The last day before flying home - Mike Young as interviewer, Adam as sound guy and me on camera and directing as we had plans to interview the Mayor, a biologist from the State University of Q. Roo and the chief underwater archeologist for the University. At the edge of the jungle, on the manicured lawns of the Beach Club we waited on the mayor. Finally he arrived in two or three large SUVs with his rather large entourage. It is very apparent that this new Mayor is really trying to do good things for his people. He is a very busy guy but we sat him down as it sprinkled rain and he was kind enough to answer all our questions in Spanish. Later we had good interviews in different locations with the biologist and German the chief archeologist, original discoverer and explorer of the system. They are all an important part of the story and were all gracious in their interviews.

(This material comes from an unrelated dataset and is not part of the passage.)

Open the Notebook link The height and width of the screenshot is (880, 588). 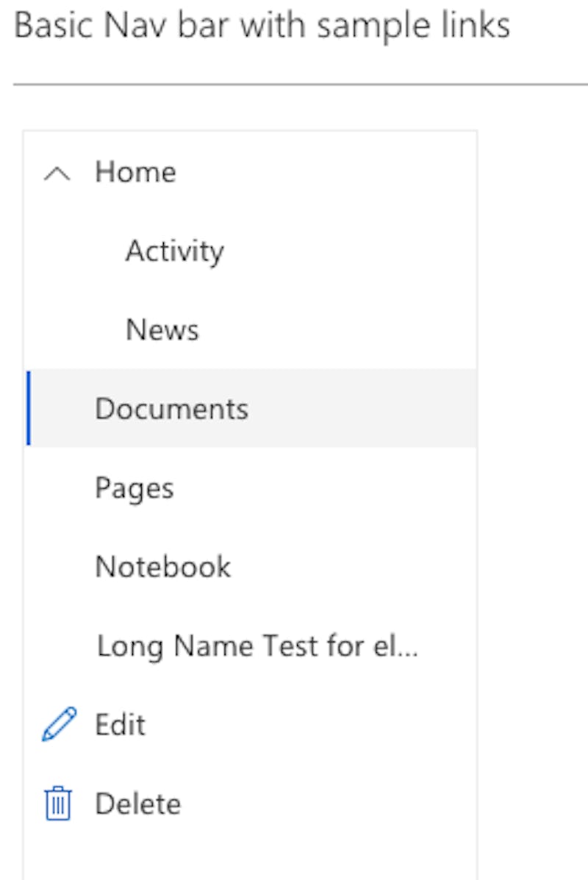click(162, 567)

It wasn’t really seven days in the dark but it seems so in my dreams. There were cocktails with Slim on the balcony of our room, chatting up waitresses with Adam and talking with old friends at the Barracuda, the fiesta at the town square, the great local Mexican/Mayan food, talking diving and life with Brenden, trading jokes with Robert, trying to figure out Spanish (while watching a Mexican movie) with Mike Wright, Mike Young riding the shopping cart “Cowboy Style” at the mega market. The tall stories we told and heard around the ice cream stand! The old friends we met and the new ones we made. Seven days is too short a time to produce a great documentary in another country. We’ll go back and finish what we started…another seven days just might do it.